(GIVEN RECORDS Opens)
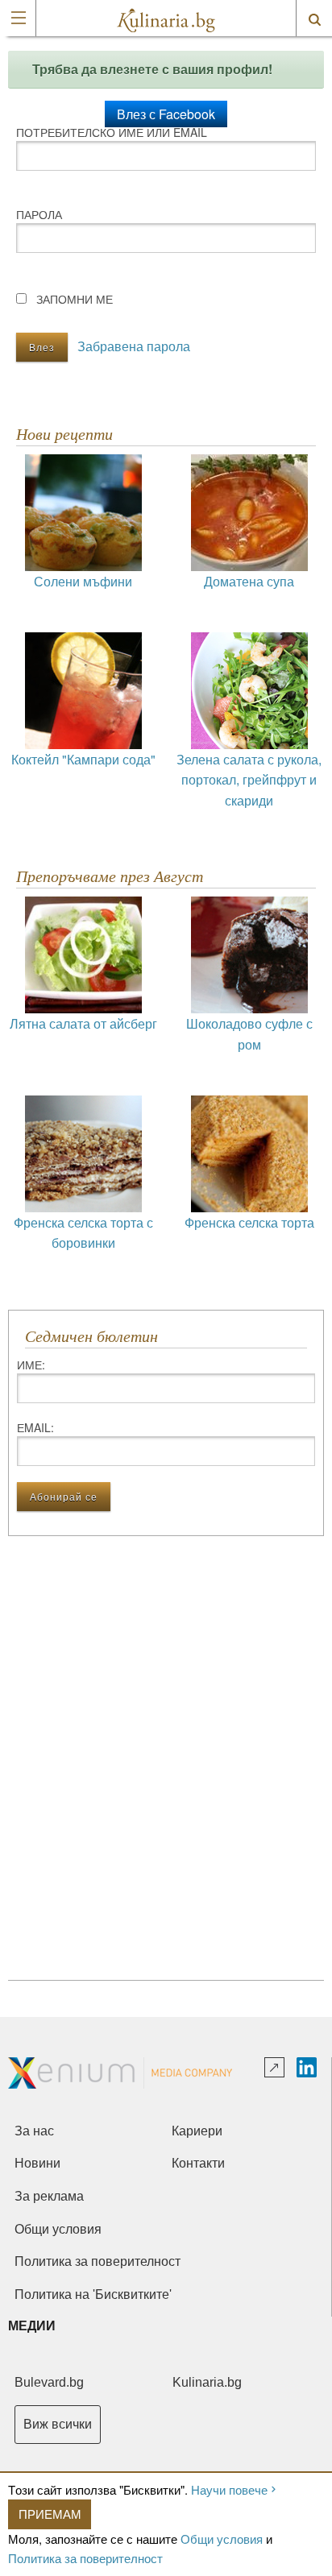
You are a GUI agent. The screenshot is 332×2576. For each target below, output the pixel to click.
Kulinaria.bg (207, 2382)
(GIVEN RECORDS Closes)
(GIVEN RECORDS Opens)
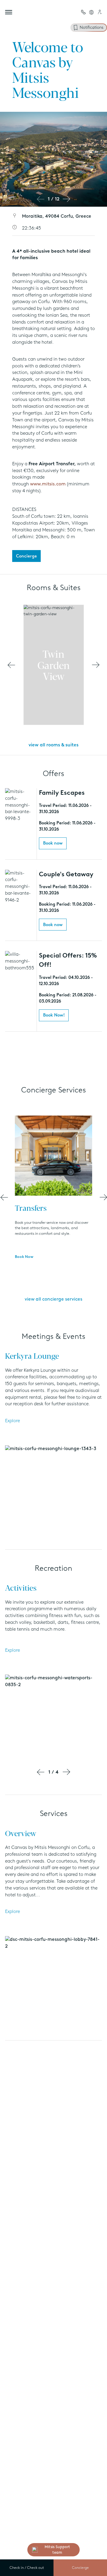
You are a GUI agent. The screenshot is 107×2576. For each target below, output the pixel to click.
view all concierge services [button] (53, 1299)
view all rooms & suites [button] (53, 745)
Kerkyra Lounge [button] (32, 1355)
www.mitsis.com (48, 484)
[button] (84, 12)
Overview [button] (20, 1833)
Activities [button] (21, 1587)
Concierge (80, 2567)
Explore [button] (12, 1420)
(GIVEN RECORDS Closes)
(GIVEN RECORDS Opens)
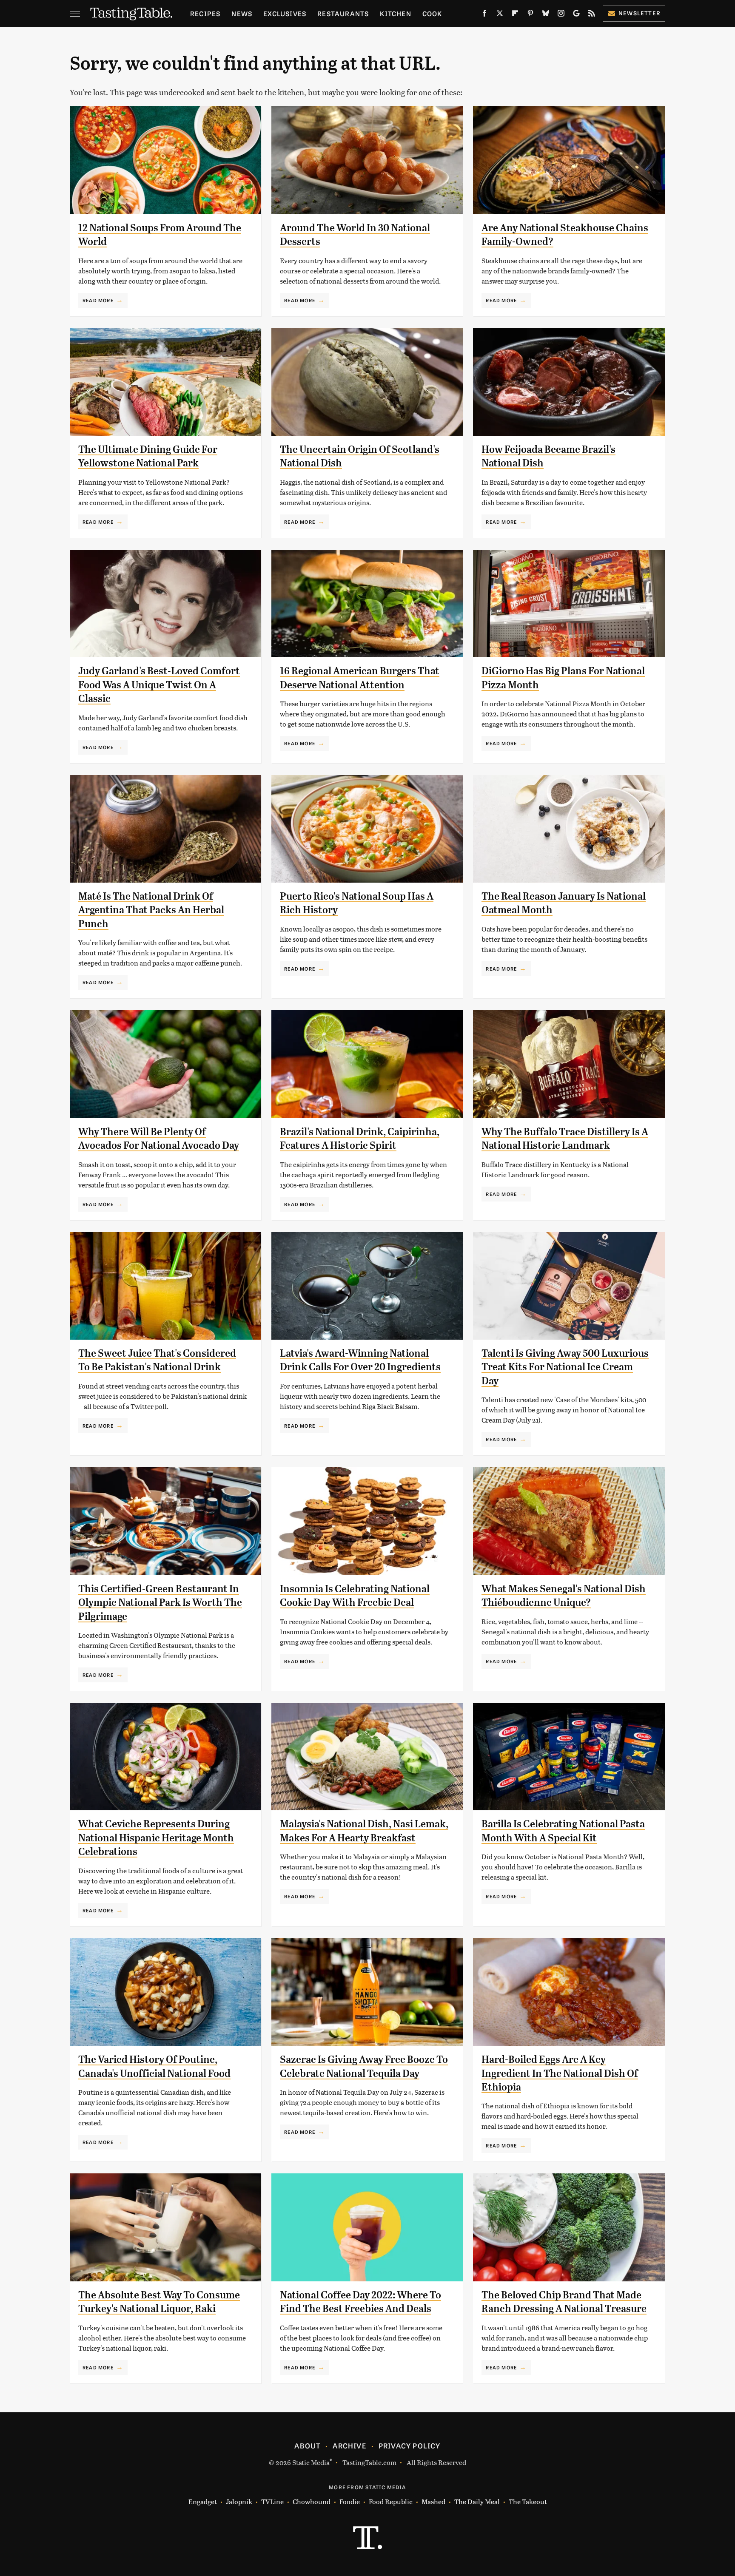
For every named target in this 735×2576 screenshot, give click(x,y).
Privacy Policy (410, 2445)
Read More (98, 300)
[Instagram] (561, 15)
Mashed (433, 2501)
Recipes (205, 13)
(GIVEN RECORDS Closes)
**ACTIVITY**
Nothing should appear in the answer except the lines above from the line with "Privacy Policy (410, 2445)" through the line with "Recipes (205, 13)", both included, written out exactly.

**RESPONSE AREA**
Privacy Policy (410, 2445)
Read More (98, 300)
[Instagram] (561, 15)
Mashed (433, 2501)
Recipes (205, 13)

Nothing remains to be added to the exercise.